Locate an ASCII art image inside a body of text with a certain toleration for error

早过忘川 提交于 2019-12-20 21:21:13

问题


Are there any algorithms that would find the following ASCII-art image?

     +
     +
    +++
  +++++++
  ++   ++
 ++  +  ++
 ++ +++ ++
 ++  +  ++
  ++   ++
  +++++++
    +++

Inside the following body of text?

complete_file_here

              + +    +              ++           +       +++    +     +
 +  ++     +   + ++++    + +       +         +          +  +   +++     +++ +
     +            + +   ++      ++  ++    + ++       +     +      +  +   +
+   ++      +  ++       +          + +       ++        ++  +           +
 ++++++ + +    +   ++  +  +   +   +  ++      +         +                     +
  + +   +      +               +      ++     +  ++            +   +    + +
+++   + ++   +  +            +  +++       + +       ++                     +
  +++++  +      +                            +  + +            +   +  +
 +   +   +              +    +      +            +  +   +      +    +     +
 ++    +              +     +       ++   +          +       +           ++

I must highlight the ASCII art image in yellow which corresponds to the complete shape. See the picture attached:

I have to search a file which contains the rough shape, but not completely, a number of + can be missing). The tolerance for a missing + in the shape should be set by hand.

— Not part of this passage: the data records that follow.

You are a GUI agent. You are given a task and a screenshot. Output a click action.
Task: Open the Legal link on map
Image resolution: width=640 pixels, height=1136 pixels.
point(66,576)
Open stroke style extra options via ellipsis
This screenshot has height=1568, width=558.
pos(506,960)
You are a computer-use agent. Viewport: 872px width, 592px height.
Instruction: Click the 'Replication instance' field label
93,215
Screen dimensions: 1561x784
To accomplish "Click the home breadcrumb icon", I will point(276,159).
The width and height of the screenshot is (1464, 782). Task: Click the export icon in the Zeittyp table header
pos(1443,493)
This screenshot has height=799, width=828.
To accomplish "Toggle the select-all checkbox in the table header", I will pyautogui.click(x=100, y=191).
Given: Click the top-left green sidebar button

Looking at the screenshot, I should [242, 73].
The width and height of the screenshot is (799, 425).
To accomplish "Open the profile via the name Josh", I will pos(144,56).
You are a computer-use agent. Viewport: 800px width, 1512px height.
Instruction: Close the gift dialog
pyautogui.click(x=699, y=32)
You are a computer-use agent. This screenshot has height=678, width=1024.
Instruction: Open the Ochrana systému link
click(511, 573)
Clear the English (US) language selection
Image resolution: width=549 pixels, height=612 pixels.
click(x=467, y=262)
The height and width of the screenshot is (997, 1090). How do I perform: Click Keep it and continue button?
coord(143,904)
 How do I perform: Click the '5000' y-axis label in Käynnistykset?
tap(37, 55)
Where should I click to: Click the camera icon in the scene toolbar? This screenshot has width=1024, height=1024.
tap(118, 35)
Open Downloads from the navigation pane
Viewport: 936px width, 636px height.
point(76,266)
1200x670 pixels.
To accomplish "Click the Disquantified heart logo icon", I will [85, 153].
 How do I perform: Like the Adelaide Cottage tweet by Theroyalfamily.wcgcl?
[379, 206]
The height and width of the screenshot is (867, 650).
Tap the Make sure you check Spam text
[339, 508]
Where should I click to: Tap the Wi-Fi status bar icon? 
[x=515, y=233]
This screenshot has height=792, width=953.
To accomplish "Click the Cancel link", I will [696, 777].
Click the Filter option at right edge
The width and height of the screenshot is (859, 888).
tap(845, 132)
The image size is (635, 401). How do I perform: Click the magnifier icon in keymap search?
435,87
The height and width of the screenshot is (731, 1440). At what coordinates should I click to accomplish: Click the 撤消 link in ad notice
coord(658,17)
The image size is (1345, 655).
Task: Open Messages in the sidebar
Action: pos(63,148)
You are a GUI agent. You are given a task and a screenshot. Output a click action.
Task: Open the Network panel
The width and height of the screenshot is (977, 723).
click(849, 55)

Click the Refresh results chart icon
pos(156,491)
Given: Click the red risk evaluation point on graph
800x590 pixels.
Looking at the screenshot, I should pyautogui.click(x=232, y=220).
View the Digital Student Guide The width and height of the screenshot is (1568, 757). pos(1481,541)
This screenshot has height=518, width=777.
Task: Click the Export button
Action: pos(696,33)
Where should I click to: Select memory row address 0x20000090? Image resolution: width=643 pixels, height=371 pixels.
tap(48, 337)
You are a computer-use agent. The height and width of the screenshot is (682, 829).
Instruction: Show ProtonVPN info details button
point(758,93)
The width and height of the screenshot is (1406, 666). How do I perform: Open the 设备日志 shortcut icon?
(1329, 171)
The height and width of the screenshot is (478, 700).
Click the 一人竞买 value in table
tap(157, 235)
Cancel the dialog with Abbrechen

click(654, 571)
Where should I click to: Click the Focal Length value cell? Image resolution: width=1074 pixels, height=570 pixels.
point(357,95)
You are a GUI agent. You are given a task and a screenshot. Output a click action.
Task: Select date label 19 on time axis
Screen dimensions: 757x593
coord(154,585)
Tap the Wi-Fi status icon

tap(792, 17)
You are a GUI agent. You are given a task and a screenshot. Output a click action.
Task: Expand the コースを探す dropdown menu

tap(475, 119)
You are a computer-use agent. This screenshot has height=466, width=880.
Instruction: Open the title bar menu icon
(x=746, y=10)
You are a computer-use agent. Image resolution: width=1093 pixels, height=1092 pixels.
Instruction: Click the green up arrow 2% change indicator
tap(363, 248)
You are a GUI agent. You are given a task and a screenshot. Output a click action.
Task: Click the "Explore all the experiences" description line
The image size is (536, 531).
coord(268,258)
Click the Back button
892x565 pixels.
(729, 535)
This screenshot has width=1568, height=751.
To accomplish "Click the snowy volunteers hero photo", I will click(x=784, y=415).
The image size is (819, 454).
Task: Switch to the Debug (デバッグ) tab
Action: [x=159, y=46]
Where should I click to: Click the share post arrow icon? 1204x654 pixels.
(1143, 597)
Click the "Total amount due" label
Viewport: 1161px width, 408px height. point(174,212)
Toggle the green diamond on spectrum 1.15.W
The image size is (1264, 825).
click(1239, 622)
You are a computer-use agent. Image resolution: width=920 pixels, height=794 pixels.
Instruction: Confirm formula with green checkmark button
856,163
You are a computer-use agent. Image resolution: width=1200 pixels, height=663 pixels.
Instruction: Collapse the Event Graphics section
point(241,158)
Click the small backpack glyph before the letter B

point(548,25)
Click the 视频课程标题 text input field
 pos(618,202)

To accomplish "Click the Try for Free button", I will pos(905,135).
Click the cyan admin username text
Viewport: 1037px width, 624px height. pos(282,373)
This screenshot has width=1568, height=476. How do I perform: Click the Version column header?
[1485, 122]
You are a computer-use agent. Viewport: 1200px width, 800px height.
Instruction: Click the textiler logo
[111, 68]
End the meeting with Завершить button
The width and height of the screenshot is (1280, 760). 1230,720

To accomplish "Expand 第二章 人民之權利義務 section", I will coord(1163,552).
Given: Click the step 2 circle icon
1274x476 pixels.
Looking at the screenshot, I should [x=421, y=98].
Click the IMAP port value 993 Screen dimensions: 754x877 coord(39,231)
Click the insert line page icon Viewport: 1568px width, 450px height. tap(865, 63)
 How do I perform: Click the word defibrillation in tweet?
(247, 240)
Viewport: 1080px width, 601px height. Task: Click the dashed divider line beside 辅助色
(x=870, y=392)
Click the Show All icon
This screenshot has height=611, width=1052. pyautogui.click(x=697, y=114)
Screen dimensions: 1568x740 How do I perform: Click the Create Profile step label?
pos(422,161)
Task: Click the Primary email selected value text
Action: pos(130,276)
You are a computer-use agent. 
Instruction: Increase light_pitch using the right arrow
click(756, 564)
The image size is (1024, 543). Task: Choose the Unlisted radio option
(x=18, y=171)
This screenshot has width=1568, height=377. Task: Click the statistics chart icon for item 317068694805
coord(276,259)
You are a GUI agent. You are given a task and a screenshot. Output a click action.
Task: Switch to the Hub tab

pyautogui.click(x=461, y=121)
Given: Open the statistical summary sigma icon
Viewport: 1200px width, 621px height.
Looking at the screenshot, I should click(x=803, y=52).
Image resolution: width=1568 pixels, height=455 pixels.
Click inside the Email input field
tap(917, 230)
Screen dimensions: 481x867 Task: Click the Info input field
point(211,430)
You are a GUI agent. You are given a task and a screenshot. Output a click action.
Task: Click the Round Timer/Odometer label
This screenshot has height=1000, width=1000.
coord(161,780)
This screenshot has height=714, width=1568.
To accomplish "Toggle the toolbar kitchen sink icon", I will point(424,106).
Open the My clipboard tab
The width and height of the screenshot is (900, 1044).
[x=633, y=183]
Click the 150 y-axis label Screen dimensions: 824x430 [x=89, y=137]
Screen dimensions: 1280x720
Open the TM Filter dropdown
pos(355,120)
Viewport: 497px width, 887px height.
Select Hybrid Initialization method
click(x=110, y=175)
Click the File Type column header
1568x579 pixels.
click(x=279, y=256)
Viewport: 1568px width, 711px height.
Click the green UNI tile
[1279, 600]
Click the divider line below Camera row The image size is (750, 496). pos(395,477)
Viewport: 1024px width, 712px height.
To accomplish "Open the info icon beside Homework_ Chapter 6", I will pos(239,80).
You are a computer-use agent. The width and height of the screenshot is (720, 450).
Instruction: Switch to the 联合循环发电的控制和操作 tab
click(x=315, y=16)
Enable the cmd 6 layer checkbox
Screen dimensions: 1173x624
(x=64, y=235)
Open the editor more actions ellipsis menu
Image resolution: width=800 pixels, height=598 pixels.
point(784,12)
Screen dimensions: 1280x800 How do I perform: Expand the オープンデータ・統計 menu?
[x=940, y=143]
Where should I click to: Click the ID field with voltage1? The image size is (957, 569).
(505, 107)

Now, I have two 2D arrays data array: [100][100] and the SlimeTorpedo array: [13][11].

Code for how to make the detection as stated by @kjartan (3-4 bullet):

     int match = 0;
     for (int i = 0; i < 100; i++) {
         for (int j = 0; j < 100; j++) {
             //Compare DataArr[i][j] with SlimeTorpedoArr[i][j]
             //Look for "checked" position in the picture ("+"), 
             //which corresponds to a checked position in the 
             //slime torpedo array.
             //match++;
        }
    }

What would be general guidance for how to approach this problem?


回答1:


Try brute-force with a match-score:

  • Define a "square" around your "slime torpedo"; that is a 2D array with width and height a little wider and higher than your torpedo.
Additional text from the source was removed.